7Le programme de restauration que Muratori projetait passait par une réforme du savoir. La « Repubblica letteraria » travaillerait à corriger et perfectionner toutes les disciplines, à les purger des abus qui s’y étaient glissés. Son activité réformatrice se fondait d’abord sur le refus de l’autorité : à l’ipse dixit, s’opposeraient la leçon des faits, l’enseignement des expériences. Cette critique des modèles anciens s’accompagnait d’un large accueil aux idées nouvelles. Une telle évolution, toutefois, se plaçait sous le signe de la libertas philosophandi, entendue au sens plein du terme : il ne fallait pas après s’être débarrassé d’un dogmatisme, retomber dans un autre tout aussi pesant ; l’éclectisme serait donc la règle, méthodologiquement, du moins. Enfin, les académiciens se garderaient d’entrer dans les matières de foi ; par contre, dans toutes les disciplines où l’empire de la raison s’exerçait, ils avanceraient résolument, guidés par un souci absolu de vérité et d’utilité. Ainsi, la « Repubblica letteraria » inscrivait son action dans une évolution de la culture italienne qui, tout en proclamant son attachement à l’Église – elle se proposait explicitement de travailler pour le plus grand bénéfice de la religion catholique –, s’efforçait de se libérer des modèles légués par la Contre-Réforme.
8Il paraîtra à première vue paradoxal que Muratori ait confié à une académie la gloire de l’Italie et la réforme du savoir. Il était, en effet, sévère à l’égard d’institutions dont il avait mesuré la faiblesse ou la vanité. C’est que dans la plupart d’entre elles, l’essentiel de l’activité consistait dans la récitation de poèmes qui trouvaient dans les « grandes affaires de l’amour » une source d’inspiration privilégiée ; de surcroît, les bons poètes y étaient rares et leurs compositions charmaient moins l’auditoire qu’elles ne le plongeaient dans un ennui profond. Réunir toutes les académies existantes en un seul corps littéraire, cette idée qui avait un temps retenu Muratori, avait été vite écartée : c’est que nombre d’entre elles étaient sinon ridicules, du moins, très faibles et toutes abondaient en « poéteraux » et « cerveaux creux et désœuvrés ».

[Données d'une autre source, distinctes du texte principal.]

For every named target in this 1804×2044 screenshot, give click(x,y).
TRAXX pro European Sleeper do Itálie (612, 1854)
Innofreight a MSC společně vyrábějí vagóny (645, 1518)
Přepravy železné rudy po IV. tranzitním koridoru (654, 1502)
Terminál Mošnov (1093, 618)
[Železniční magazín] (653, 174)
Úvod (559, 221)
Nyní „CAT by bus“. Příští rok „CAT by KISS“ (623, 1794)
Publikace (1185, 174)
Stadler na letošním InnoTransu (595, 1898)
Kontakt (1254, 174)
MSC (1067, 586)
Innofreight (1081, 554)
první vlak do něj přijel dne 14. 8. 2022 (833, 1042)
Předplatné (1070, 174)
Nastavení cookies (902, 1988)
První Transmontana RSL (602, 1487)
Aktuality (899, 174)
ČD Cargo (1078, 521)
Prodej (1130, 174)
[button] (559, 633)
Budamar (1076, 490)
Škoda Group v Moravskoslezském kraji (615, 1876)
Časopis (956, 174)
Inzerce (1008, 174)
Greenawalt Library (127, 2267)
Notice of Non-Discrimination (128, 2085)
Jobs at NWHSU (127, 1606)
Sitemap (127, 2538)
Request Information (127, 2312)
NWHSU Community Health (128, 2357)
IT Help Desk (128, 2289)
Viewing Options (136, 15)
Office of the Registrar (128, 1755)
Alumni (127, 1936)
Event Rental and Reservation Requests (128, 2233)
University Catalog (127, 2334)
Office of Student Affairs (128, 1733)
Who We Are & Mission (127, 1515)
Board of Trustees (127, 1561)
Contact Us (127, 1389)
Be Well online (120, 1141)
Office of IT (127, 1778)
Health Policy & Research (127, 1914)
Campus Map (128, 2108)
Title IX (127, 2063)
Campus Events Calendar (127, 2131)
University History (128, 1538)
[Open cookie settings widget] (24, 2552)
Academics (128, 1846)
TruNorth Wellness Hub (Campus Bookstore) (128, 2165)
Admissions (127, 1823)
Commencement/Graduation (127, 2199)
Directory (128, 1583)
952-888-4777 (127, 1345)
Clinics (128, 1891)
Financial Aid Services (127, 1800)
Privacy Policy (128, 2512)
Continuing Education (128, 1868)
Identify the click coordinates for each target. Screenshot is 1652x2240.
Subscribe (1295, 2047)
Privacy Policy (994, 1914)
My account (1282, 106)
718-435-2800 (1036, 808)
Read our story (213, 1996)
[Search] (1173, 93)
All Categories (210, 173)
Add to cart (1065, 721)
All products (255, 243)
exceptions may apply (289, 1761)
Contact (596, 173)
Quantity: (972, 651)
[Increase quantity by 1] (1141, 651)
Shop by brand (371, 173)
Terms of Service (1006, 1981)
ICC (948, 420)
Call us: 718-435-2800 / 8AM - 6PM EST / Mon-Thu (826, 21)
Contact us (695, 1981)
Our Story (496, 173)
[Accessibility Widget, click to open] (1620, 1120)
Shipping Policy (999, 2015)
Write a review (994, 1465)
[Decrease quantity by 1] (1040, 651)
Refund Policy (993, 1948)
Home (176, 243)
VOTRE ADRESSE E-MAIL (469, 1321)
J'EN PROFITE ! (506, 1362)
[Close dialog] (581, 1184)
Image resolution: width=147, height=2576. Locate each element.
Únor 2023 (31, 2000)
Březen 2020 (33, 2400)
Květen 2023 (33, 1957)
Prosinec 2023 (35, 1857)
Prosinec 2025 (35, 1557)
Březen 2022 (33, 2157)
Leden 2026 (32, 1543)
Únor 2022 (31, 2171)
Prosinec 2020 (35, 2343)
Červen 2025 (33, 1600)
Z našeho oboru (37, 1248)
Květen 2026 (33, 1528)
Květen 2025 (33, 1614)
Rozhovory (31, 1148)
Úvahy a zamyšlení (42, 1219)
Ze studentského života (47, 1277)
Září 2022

9Et pourtant Muratori fondait avec la « Repubblica letteraria » une nouvelle académie. Il est vrai que pour qualifier sa création, il aurait pu reprendre à son compte ce que le prince Cesi disait des Lincei : ce n’est pas « une académie ordinaire »6. Bien des traits qui la caractérisent s’inscrivent en opposition avec ceux de la plupart des sociétés existantes. Son nom, simple et clair, tranchait avec les appellations pompeuses ou bizarres souvent adoptées. Son recrutement la distinguait plus fortement encore de la plupart des académies italiennes dont le caractère foncièrement local n’était guère remis en cause par l’agrégation, purement honorifique, de membres « étrangers ». La « Repubblica letteraria » réunirait l’élite intellectuelle de la péninsule ; en cela, elle faisait encore le choix inverse de bien des académies qui se glorifiaient du nombre de leurs membres et ambitionnaient de l’accroître sans grande considération pour le talent. Par ailleurs, contrairement à ce qui se pratiquait généralement, on ne ferait pas acte de candidature pour entrer dans cette prestigieuse assemblée ; c’est l’académie qui appellerait à elle les esprits les plus distingués ; dans son choix, elle ne ferait aucun droit aux intrigues, mais elle se déterminerait uniquement sur les preuves concrètes du talent. Enfin, la « Repubblica letteraria » se voulait utile – un mot qui revient fréquemment sous la plume de Muratori ; elle devrait faire œuvre efficace dans tous les domaines de la vie intellectuelle.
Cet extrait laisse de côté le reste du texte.